What you are asked to do. Please output the line containing "Open the Websites settings pane" and all lines that follow it in the data below, exactly, with no pictures.

Given data.
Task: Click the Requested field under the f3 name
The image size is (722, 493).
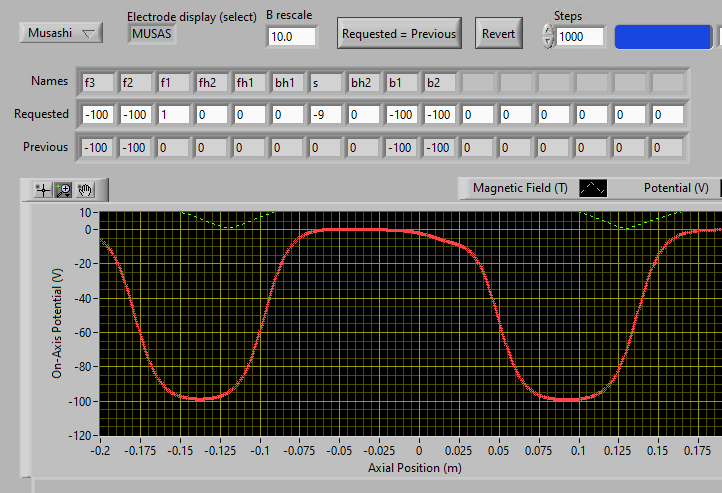Action: [97, 115]
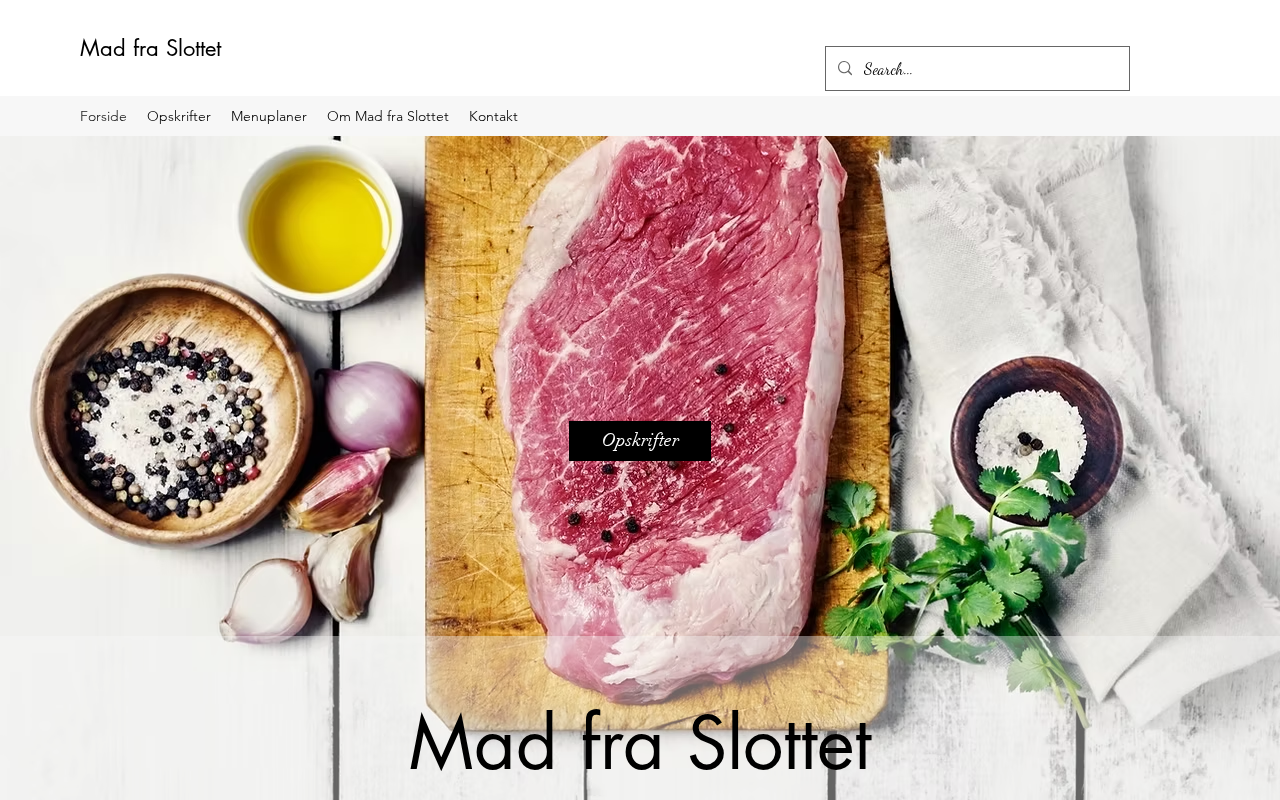Click the red shallot beside the board
Image resolution: width=1280 pixels, height=800 pixels.
click(375, 405)
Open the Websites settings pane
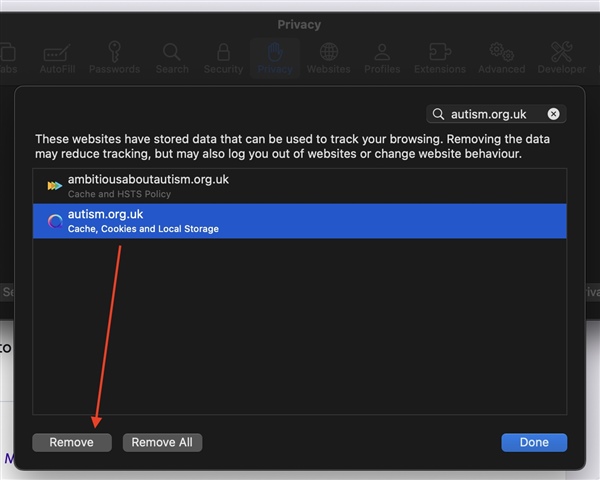Image resolution: width=600 pixels, height=480 pixels. pyautogui.click(x=328, y=57)
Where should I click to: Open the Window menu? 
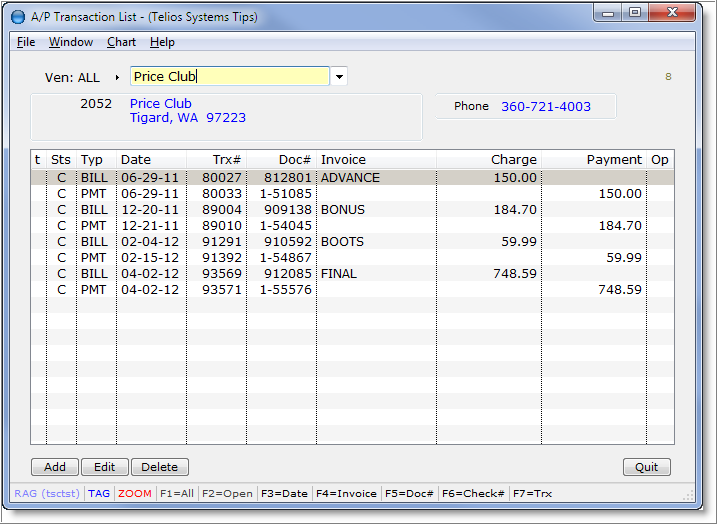(71, 42)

Written answer.
Open the Websites settings pane
Image resolution: width=600 pixels, height=480 pixels. pyautogui.click(x=328, y=57)
Where should I click to: Open the Window menu? 
(71, 42)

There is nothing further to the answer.